Turbonilla javii

Scientific classification
- Kingdom: Animalia
- Phylum: Mollusca
- Class: Gastropoda
- Family: Pyramidellidae
- Genus: Turbonilla
- Species: T. javii
- Binomial name: Turbonilla javii Peñas & Rolán, 2010

= Turbonilla javii =

- Authority: Peñas & Rolán, 2010

Species of gastropod

Turbonilla javii is a species of sea snail, a marine gastropod mollusk in the family Pyramidellidae, the pyrams and their allies.

==Description==
The shell grows to a length of 3.8 mm.

== Taxonomic classification ==
Turbonilla javii is classified within the domain Eukarya, kingdom Animalia, phylum Mollusca, class Gastropoda, subclass Heterobranchia, order Pylopulmonata, superfamily Pyramidelloidea, family Pyramidellidae, subfamily Turbonillinae, genus Turbonilla, and species T. javii.
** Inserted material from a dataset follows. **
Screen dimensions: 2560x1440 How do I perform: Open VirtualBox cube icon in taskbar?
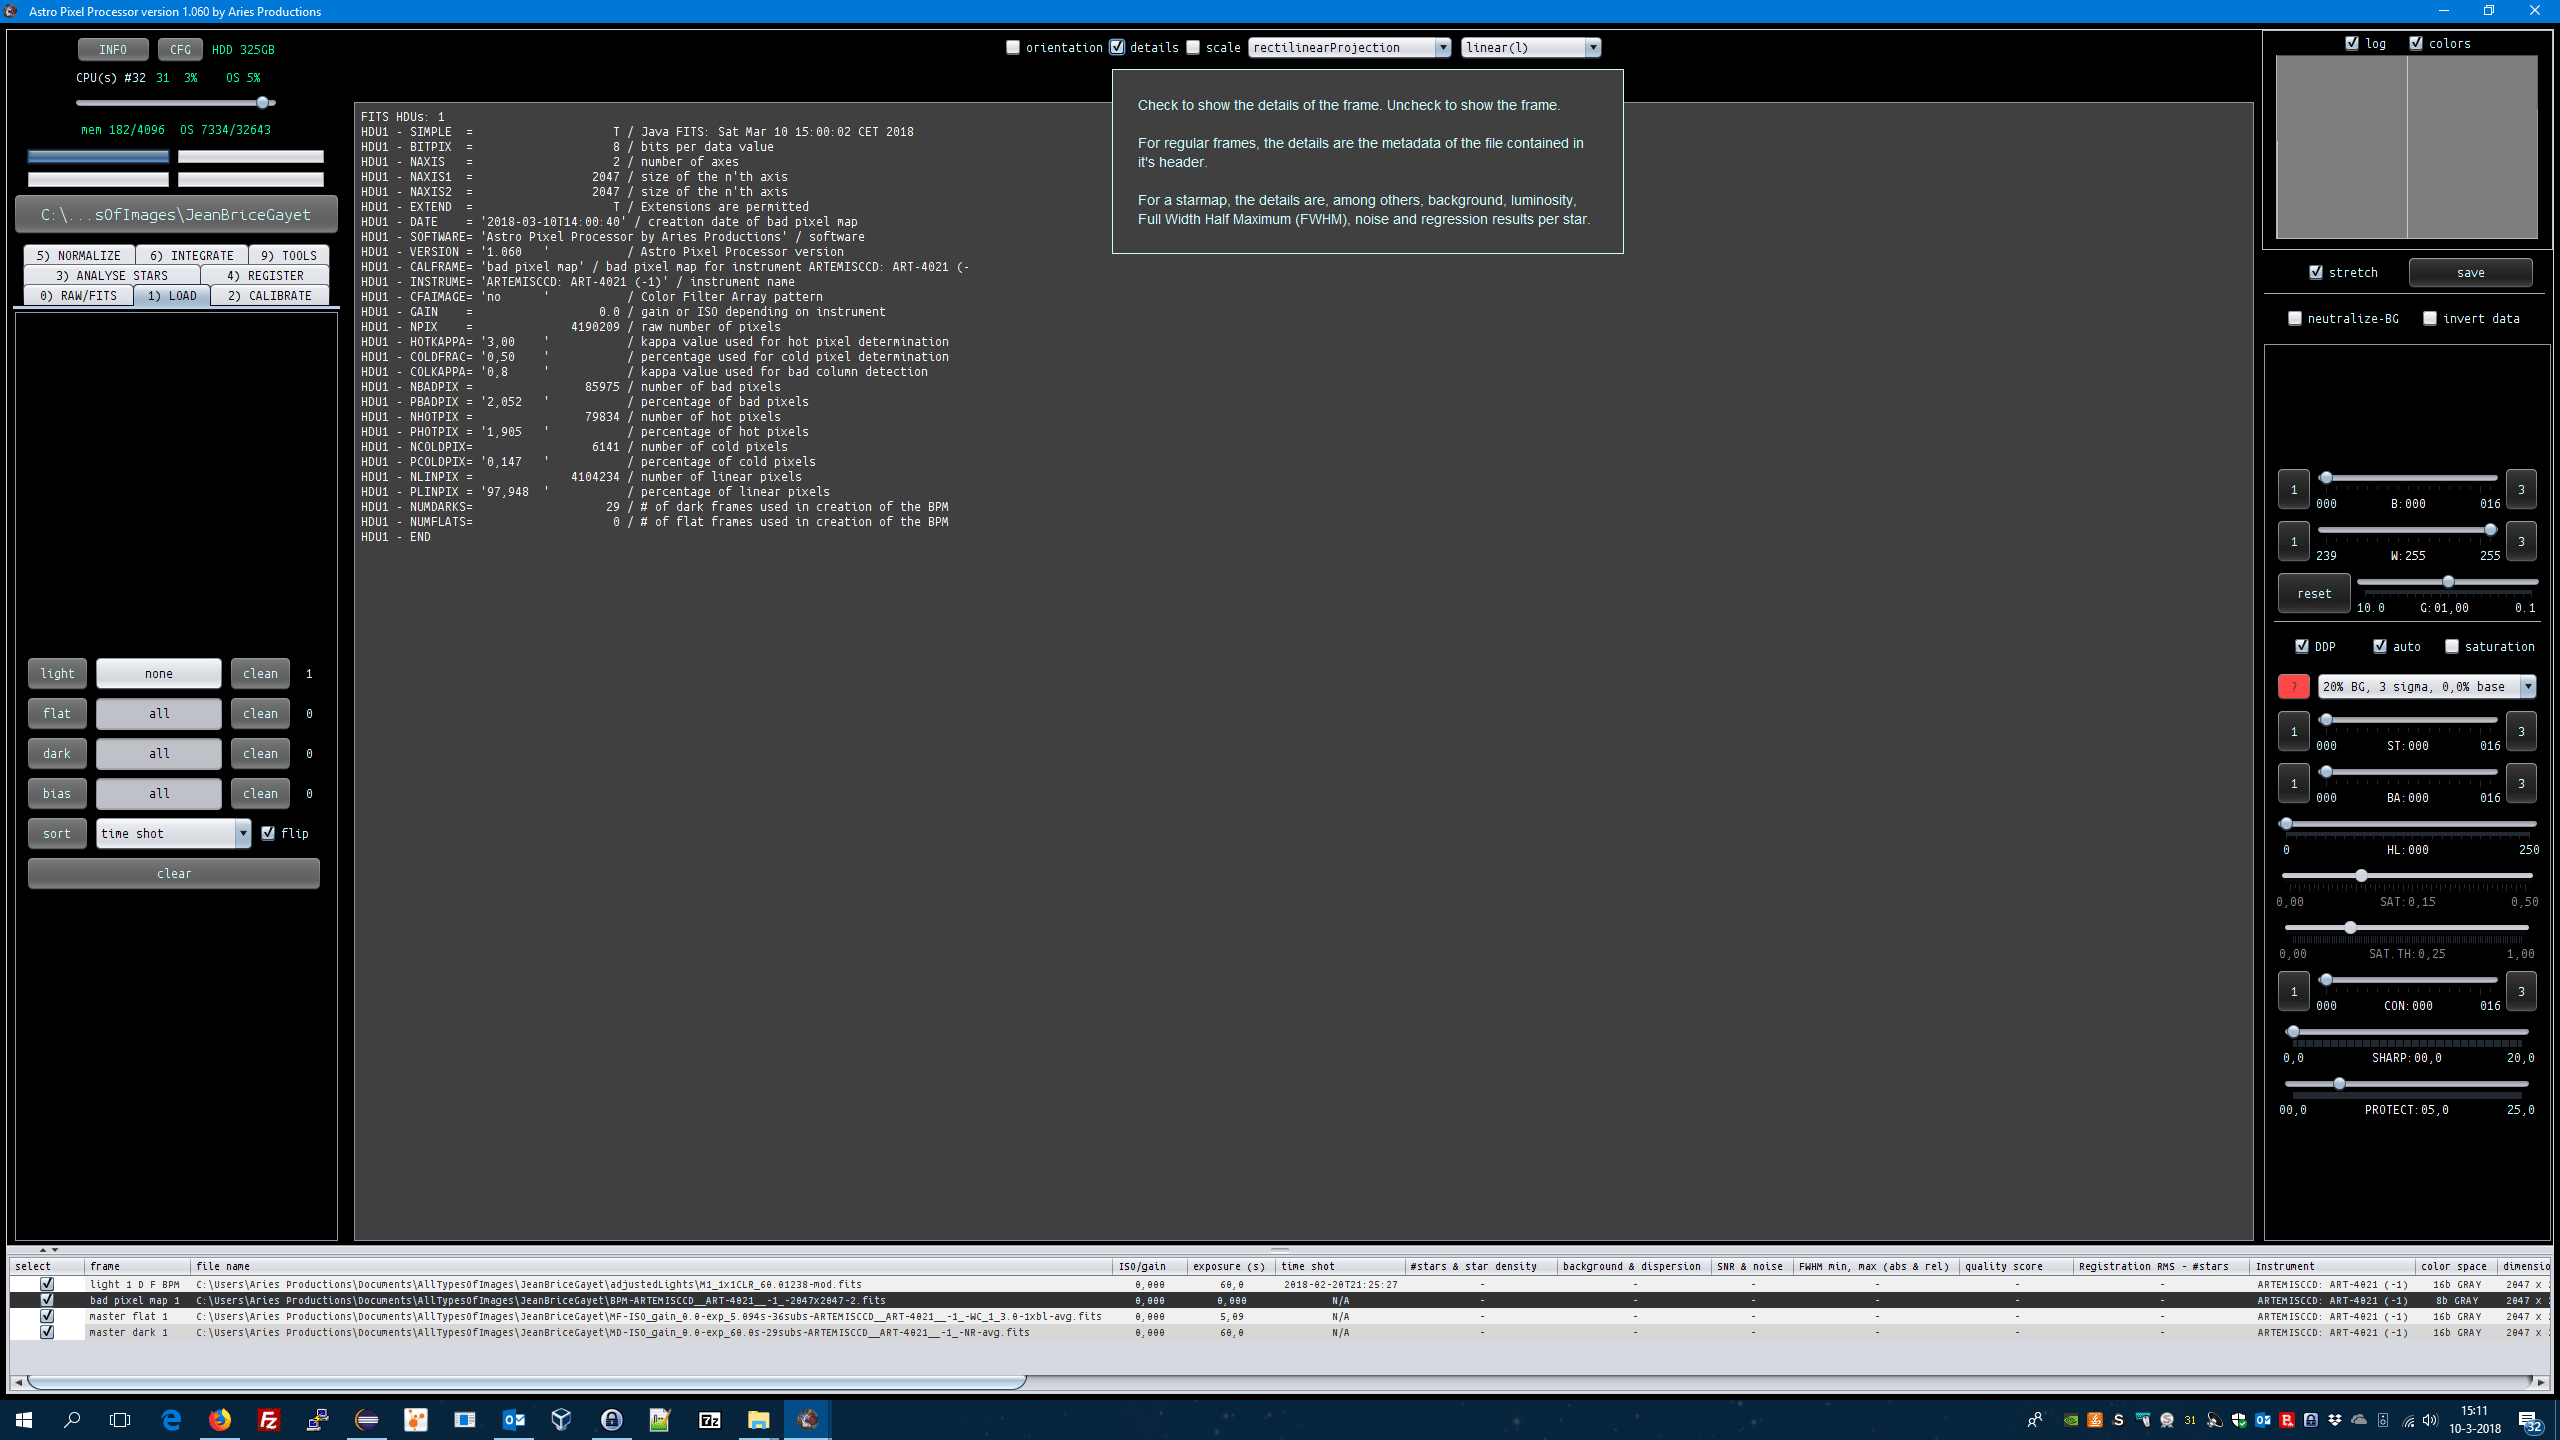pyautogui.click(x=561, y=1419)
The family Pyramidellidae comprises ectoparasitic gastropods that feed on other mollusks, often using a proboscis to extract nutrients from host tissues. Turbonilla is a large genus within this family, characterized by small, turreted shells with an elevated spire, encompassing numerous species of minute marine snails distributed globally.

The species was originally described by Peñas and Rolán in 2010, in the publication Mémoires du Muséum national d'Histoire naturelle (Volume 200, pages 83–85).

==Distribution==
This species occurs in the Pacific Ocean off the Solomons.